# Sequential restriction of germ line progenitors by induction

> **NIH NIH R01** · BROWN UNIVERSITY · 2020 · $305,195

## Abstract

Project Summary
 Sexual reproduction requires a germ line and mammals craft the beginning of their germ line early in
development by secreted signaling molecules. This mechanism in vivo remains obscure, largely from the
technical limitations of experimenting on embryos developing in utero. Germ line induction in a human embryo
is even more remote and errors in the process are associated with a lack of germ line (infertility) and mis-
placed specification of germ line cells (teratomas). How the primordial germ cells form by cell-cell interactions
during early development is the focus of this application and makes use of a sister group to chordates – the
sea star embryo.
 While not a common organism for biomedical research, the sea star model system has many experimental
and strategic attractions for revealing this process.

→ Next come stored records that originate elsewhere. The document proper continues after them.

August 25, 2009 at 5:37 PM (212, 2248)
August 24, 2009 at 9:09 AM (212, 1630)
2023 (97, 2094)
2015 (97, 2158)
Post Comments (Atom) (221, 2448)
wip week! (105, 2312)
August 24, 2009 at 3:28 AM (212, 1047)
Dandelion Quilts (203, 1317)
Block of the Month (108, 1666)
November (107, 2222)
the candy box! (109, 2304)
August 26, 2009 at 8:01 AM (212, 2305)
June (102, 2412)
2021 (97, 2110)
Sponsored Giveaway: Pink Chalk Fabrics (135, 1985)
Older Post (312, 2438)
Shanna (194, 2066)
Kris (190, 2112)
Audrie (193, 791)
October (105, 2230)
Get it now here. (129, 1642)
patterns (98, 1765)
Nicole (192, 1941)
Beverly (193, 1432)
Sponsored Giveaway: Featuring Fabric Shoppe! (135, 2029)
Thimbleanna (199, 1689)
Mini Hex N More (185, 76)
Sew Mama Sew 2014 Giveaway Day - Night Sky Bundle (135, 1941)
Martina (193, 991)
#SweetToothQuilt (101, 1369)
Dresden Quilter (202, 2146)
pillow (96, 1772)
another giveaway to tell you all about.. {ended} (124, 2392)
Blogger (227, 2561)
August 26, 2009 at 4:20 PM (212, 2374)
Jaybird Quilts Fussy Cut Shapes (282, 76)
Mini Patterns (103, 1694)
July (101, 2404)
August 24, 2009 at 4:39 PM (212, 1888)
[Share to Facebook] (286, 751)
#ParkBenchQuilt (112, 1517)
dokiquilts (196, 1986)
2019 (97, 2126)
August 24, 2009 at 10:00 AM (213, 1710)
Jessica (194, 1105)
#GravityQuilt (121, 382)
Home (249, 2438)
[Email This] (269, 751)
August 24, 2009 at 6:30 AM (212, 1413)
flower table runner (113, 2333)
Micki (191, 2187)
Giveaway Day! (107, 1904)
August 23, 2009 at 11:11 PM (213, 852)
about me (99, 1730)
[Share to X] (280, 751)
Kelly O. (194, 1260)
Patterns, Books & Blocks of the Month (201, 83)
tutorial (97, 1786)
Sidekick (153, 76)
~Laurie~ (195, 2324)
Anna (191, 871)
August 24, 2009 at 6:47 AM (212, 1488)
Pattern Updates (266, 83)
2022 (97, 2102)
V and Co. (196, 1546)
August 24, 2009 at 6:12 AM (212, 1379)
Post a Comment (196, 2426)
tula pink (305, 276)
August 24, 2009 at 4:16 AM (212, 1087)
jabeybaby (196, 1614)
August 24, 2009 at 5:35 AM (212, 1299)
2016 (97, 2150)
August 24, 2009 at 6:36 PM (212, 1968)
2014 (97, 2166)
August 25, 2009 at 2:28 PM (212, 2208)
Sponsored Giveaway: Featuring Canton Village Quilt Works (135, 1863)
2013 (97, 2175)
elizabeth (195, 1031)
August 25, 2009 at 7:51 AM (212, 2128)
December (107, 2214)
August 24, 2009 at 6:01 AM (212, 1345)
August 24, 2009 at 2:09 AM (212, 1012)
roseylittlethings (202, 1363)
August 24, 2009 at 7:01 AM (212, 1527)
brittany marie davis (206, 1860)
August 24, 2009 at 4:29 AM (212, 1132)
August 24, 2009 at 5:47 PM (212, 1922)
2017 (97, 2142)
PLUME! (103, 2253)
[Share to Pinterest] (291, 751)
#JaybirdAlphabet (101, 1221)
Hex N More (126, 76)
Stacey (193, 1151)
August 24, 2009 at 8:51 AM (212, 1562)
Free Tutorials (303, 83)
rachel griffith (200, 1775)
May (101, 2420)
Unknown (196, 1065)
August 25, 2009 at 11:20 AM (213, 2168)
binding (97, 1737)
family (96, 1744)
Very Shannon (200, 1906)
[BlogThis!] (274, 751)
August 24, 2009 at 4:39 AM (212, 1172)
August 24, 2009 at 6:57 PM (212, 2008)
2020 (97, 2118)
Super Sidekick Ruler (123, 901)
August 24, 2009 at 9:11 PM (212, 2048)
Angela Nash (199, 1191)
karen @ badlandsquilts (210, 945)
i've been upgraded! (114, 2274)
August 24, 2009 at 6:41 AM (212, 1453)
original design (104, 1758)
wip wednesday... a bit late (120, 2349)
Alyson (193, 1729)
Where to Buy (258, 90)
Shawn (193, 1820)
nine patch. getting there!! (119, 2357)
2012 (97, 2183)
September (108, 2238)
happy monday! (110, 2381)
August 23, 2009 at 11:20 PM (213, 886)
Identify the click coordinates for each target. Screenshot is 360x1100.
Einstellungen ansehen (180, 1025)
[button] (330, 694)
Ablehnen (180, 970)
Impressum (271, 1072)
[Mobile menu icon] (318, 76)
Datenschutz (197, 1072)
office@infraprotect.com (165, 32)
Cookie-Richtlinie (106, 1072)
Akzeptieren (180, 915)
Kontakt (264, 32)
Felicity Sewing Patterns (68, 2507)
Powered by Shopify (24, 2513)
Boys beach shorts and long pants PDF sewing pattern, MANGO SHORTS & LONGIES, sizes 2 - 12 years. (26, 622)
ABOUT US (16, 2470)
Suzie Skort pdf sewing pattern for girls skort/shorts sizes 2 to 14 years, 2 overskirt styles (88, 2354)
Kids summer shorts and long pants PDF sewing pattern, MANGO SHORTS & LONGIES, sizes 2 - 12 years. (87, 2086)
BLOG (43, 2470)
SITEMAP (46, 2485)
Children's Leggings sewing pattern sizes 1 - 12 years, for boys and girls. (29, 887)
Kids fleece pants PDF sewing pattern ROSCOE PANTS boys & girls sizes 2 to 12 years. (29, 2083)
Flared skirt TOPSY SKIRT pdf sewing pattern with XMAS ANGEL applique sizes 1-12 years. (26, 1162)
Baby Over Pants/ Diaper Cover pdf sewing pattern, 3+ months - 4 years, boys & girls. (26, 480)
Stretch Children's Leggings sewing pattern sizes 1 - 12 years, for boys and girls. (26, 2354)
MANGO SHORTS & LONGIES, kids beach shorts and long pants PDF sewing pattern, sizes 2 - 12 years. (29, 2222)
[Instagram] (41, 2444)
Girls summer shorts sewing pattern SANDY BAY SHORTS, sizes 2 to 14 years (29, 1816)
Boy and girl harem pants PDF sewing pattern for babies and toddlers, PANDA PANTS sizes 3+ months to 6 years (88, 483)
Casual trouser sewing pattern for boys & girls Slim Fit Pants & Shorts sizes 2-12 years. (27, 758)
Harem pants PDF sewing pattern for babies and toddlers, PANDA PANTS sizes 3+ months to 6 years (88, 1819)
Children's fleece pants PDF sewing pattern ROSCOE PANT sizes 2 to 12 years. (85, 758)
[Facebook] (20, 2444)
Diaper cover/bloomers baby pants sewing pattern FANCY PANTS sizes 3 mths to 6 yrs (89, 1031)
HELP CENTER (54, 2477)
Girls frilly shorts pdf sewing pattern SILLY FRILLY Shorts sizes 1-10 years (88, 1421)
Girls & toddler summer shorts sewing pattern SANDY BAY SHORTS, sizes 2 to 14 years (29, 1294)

Millions of synchronous embryos from a single male/female
cross allow biochemical and metabolic analysis of the germ line, the resultant embryos have ideal
transparency for in vivo longitudinal imaging, they develop rapidly, are easy to manipulate (single cell drop-
mRNA-seq, optogenetic controls) and they respond well to complementary gene perturbation approaches
(CRISPR, morpholino (MASO), and small molecule perturbations. The existing genomic and reagent resources
for the sea star, coupled with the tractable experimental characteristics of the sea star embryo, yields a unique
and surrogate system for understanding mammalian germ line induction.
 The approaches documented in this application will accomplish three main goals to advance the field in
transformative ways. 1) Three signaling pathways are prioritized for integrative stimulating and repressing
activities during a brief window in early development. 2) The mechanism of germ cell fate restriction is
interrogated by a restriction map - germ cell factors are retained in the future germ line, whereas somatic
factors are rapidly restricted from the same field. 3) Commitment to the germ line is hypothesized to include
rapid insulation from local embryonic signaling and instead transitions to a committed cell type with a unique
transcriptome, and response to signal activity. Single cell mRNA drop-sequencing and optogenetic control over
signaling at single cell resolution are used by taking full advantage of the optical clarity and accessibility of the
embryo.
 Overall, these accomplished goals will provide direct translation for understanding inductive germ line
formation in mammals, and will reveal mechanistic explanations for germ cell-less conditions leading to human
infertility, and mis-expression of germ cells leading to germ line tumors.

## Key facts

- **NIH application ID:** 9980947
- **Project number:** 5R01GM132222-02
- **Recipient organization:** BROWN UNIVERSITY
- **Principal Investigator:** GARY M WESSEL
- **Activity code:** R01 (R01, R21, SBIR, etc.)
- **Funding institute:** NIH
- **Fiscal year:** 2020
- **Award amount:** $305,195
- **Award type:** 5
- **Project period:** 2019-07-19 → 2021-05-31

## Primary source

NIH RePORTER: https://reporter.nih.gov/project-details/9980947

## Citation

> US National Institutes of Health, RePORTER application 9980947, Sequential restriction of germ line progenitors by induction (5R01GM132222-02). Retrieved via AI Analytics 2026-05-22 from https://api.ai-analytics.org/grant/nih/9980947. Licensed CC0.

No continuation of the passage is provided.